Ensuite, les chercheurs poursuivent leur revue en rapportant les résultats de leurs travaux successifs sur des rongeurs et ceux d’autres équipes de recherche. Les résultats des études conduites chez des rongeurs indiquent qu’une exposition aux CEM-RF de 0,1 mW/kg perturbe la régulation de leur température corporelle, entrainant notamment une sensation de froid mesurée indirectement via la mesure de la température de la queue des rongeurs. Concernant les mécanismes d’action, il semblerait que l’exposition aux CEM-RF influencerait le brunissement des tissus adipeux blancs via un dérèglement du fonctionnement d’un gène et en réduisant la taille des cellules qui composent le tissu adipeux blanc.
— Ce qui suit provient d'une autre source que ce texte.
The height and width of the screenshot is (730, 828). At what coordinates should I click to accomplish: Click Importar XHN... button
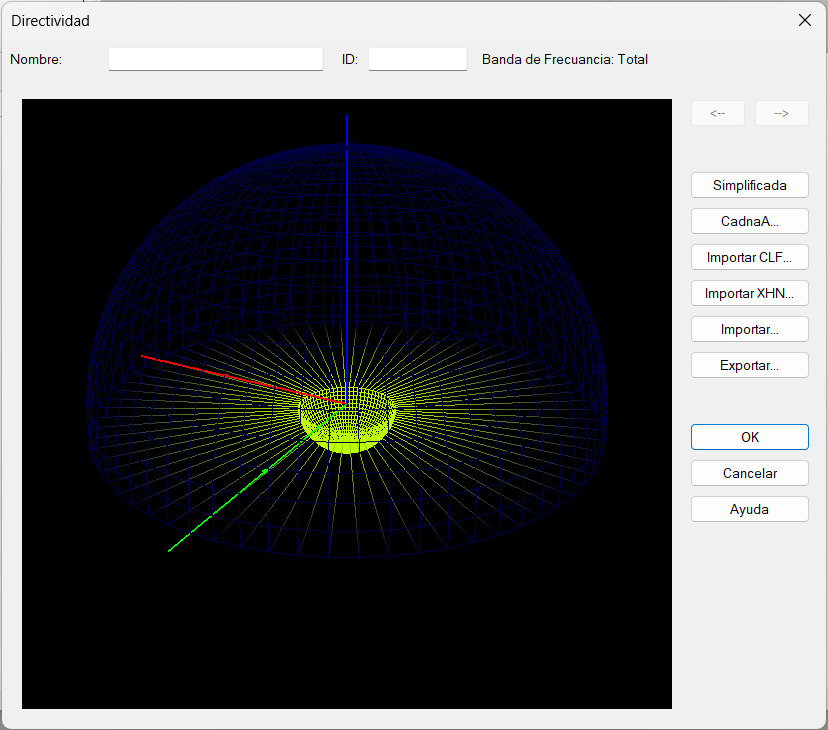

Le tissu adipeux est un type de tissu où sont stockées les graisses. Il en existe de deux types : le tissu adipeux blanc (TABl) et le tissu adipeux brun (TABr). Le TABr est généralement reconnu comme étant le principal thermorégulateur chez les jeunes mammifères ; il agit en générant de la chaleur lorsque nous avons froid. Le TABl quant à lui, sert principalement à stocker l’énergie sous forme de graisse. Le « brunissement du tissu adipeux blanc » est la conversion du TABl en TABr, qui brûle de l'énergie pour produire de la chaleur.

Cette revue est une revue narrative dans laquelle les chercheurs résument les connaissances sur les potentiels effets de l’exposition aux CEM-RF sur la thermorégulation d’animaux de laboratoire. Comme ils le soulignent, les expositions à court terme ne semblent pas perturber l’équilibre dans le corps et n’entrainent donc pas d’effet néfaste sur la santé des animaux. En revanche, ils posent la question des effets d’une exposition à long terme. Ces travaux nécessitent d’être approfondis afin de permettre de tirer des conclusions plus solides quant aux effets potentiels de l’exposition aux CEM-RF.